ISSN Druckformat: 1940-2503
ISSN Online: 1940-2554

Computational Thermal Sciences: An International Journal

DOI: 10.1615/ComputThermalScien.2014010594
pages 171-190


R. Manimaran
Thermal & Automotive Division, School of Mechanical & Building Sciences, VIT University, Chennai Campus, Tamilnadu, India 600127
R. Thundil Karuppa Raj
Energy Division, School of Mechanical & Building Sciences, VIT University, Vellore Campus, Tamilnadu, India 632014


Numerical simulation is currently applied in all engineering applications. The application considered in the present work is the simulation of the flow field and combustion phenomena in a diesel engine. The physics underlying the combustion and pollutant formation phenomena in a direct-injection diesel engine is quite complex due to the various processes such as the mixing of fuel with air, turbulence of the flow field, and combustion phenomena followed by the formation of new chemical species.
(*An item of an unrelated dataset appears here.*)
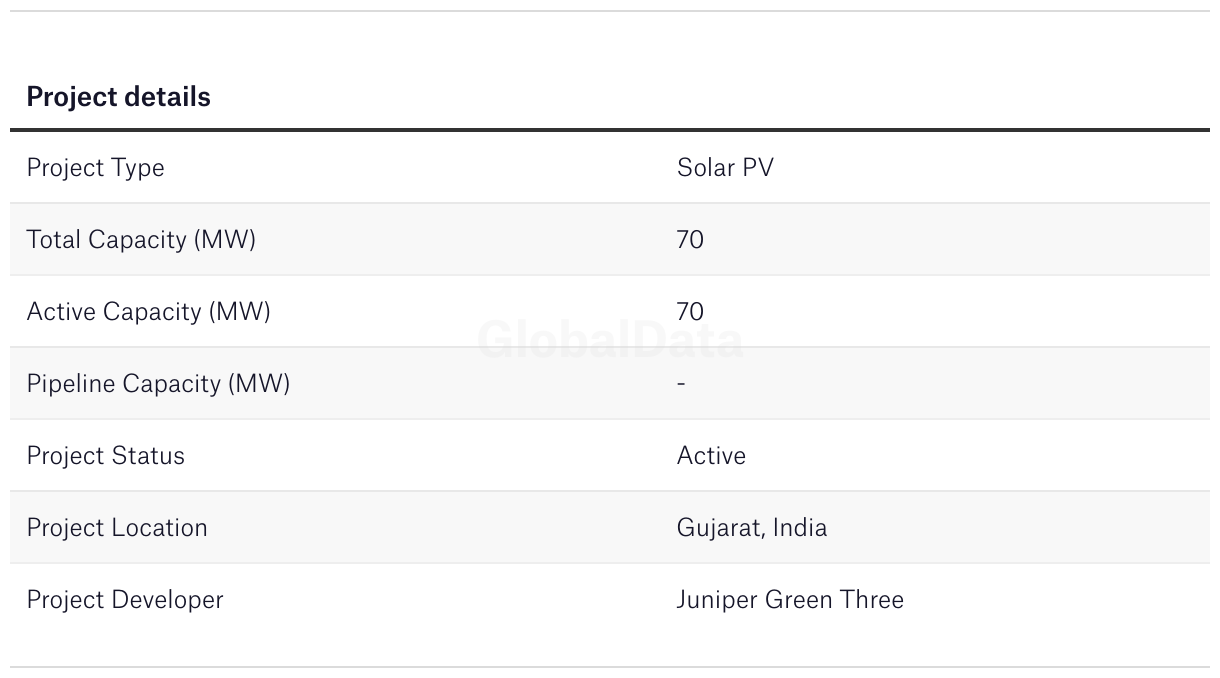Screen dimensions: 1220x678
Task: Click the Active Capacity value 70
Action: tap(690, 312)
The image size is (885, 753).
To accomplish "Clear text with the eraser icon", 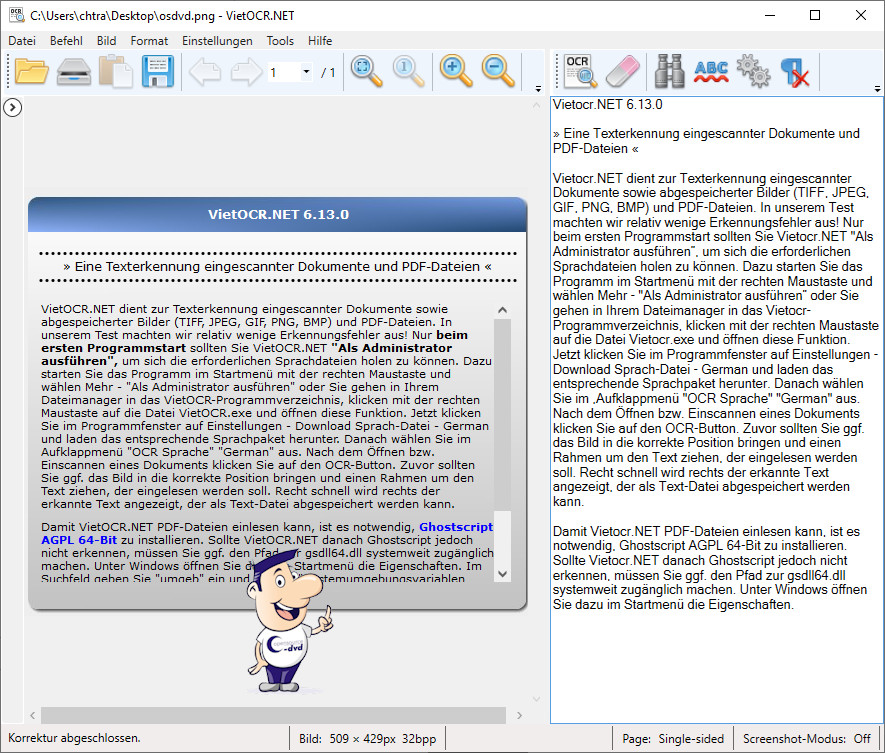I will click(622, 71).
All these processes are modeled using conservation principles and stochastic processes. They are finally expressed in the form of partial differential equations. These are then converted into algebraic equations after discretization by the finite-volume method. The final sets of equations are solved by a pressure implicit splitting of operators algorithm and the state-of-the-art solver is accelerated using the multi-grid technique. With regard to the physical aspects of the present work, two different combustion chambers are compared in this three-dimensional computational fluid dynamics (CFD) simulation for the whole cycle of a four-stroke direct-injection diesel engine. From the experimental engine setup, the crank angle and in-cylinder pressure data are observed using sensors and a data acquisition system. The results between the measurements and calculations are in close agreement for the whole cycle considered for one of the combustion chambers, which is the hump (re-entrant type). The hump in the toroidal combustion chamber is removed (flat type) to study its effect on the flow field and combustion using CFD while maintaining exactly the same compression ratio. The results also confirm that the turbulence in the flow field is enhanced in the case with hump (re-entrant type) compared with the flat type. With the flat type, the squish flow and combustion during the compression and expansion strokes is affected significantly. This results in a loss of 11% peak pressure when compared with the re-entrant type. The results also confirmed that the piston geometry significantly influences the in-cylinder flow during the intake stroke. The bowl shape plays a significant role at the end of compression and in the early stage of the expansion stroke. The NOx emissions are slightly higher while the CO and CO2 emissions are relatively less in the re-entrant type.